Si ces signes permettent de détecter l’hypovigilance, ils ne sont pour autant pas suffisants pour servir d’éléments d’alerte du conducteur. En effet, lorsqu’ils surviennent, il est parfois déjà trop tard, et s’accompagnent bien souvent d’une perte de discernement. Toutefois, s’il peut arriver que ces signes se manifestent suffisamment tôt, et que le conducteur reste alerte et à l’écoute de son corps, il est essentiel de s’arrêter le plus rapidement possible, de stationner son véhicule dans une zone prévue à cet effet, sécurisée et calme. Enfin, lorsque ces manifestations surviennent, et que le repos est engagé, c’est que le corps est aux limites de ses capacités de résistance. Il ne faut donc pas surestimer ses capacités, et penser qu’une pause courte, ou une petite sieste suffiront à chasser la fatigue. Le plus sûr est encore d’effectuer un cycle de sommeil complet, sans réveil qui viendrait mettre en péril la récupération engagée.

Comment lutter efficacement contre l’hypovigilance ?

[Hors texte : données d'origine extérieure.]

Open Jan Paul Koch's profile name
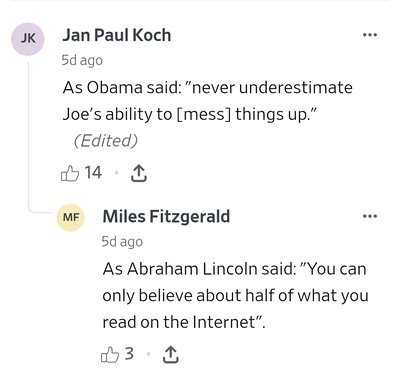 coord(117,35)
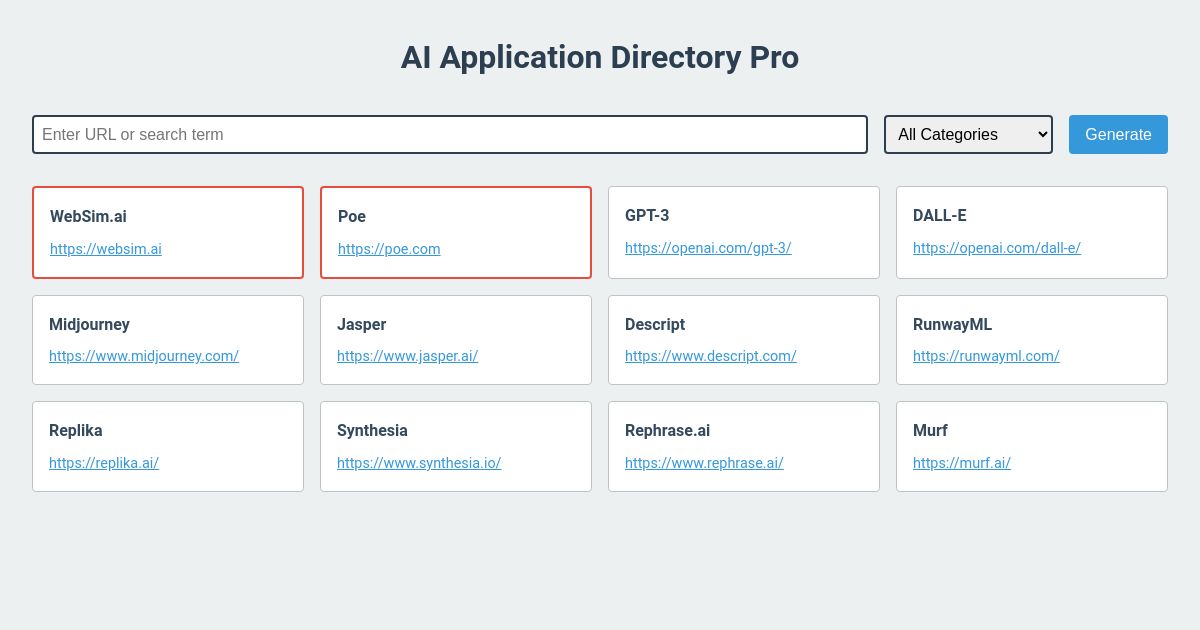Visit the Jasper.ai link
The image size is (1200, 630).
(x=407, y=356)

On l’aura compris, attendre que des signes de fatigue surviennent pour faire une pause n’est pas la solution. Il est en effet important d’anticiper la fatigue, et de réagir avant même que celle-ci ne soit présente.
Parmi les conseils à suivre pour lutter contre la somnolence au volant, on pourra par exemple citer :

  • effectuer des pauses régulières ;
  • bien s’hydrater et consommer des aliments à fort apports énergétiques ;
  • équiper le véhicule d’appareils de télématique capables de détecter efficacement les signes d’hypovigilance.

La télématique, qu’est-ce que c’est ?

D’un point de vue générique, la télématique désigne deux choses, les télécommunications d’une part, et l’informatique d’autre part. Ainsi, c’est un ensemble de matériels qui associent ces sciences pour proposer des solutions aussi diverses que variées afin d’accompagner et d’assister une flotte de véhicules, mais également les hommes et les femmes qui leur permettent de circuler. L’élément le plus connu des appareils de télématique est aujourd’hui dans la poche de presque tout le monde : le GPS. Cependant, la télématique ne se limite pas qu’à un outil de géolocalisation, mais à une multitudes d’applications extrêmement utiles et complémentaires.
En effet, la télématique peut prendre diverses formes, comme une bague connectée, un ordinateur de bords qui analyse les données du véhicule ou les pratiques du conducteur, un système de diagnostique en temps réel de l’état du véhicule (du moteur jusqu’à l’électronique en passant par les capteurs répartis sur l’ensemble du véhicule), etc.
En outre, la télématique n’est pas qu’un outil destiné au conducteur uniquement, mais également au responsable d’une flotte, qui pourra garder un œil constant sur le comportement de ses routiers, et ainsi les protéger de l’hypovigilance, où qu’ils soient. La télématique permet en effet de gagner en efficacité, en sûreté ou encore en performance. Outre les données récoltées, elles permettent également de repérer un temps au volant trop long, une irrégularité dans la vitesse de conduite, ou encore une perte de vigilance de la part d’un conducteur aux signalisations qui l’entourent, mais également aux autres véhicules qui circulent autour de lui.
C’est, pour résumer, un véritable plus pour les entreprises qui aspirent à permettre à leurs conducteurs de travailler dans les meilleures conditions, et leur apporter toute la sécurité et le confort qu’ils méritent.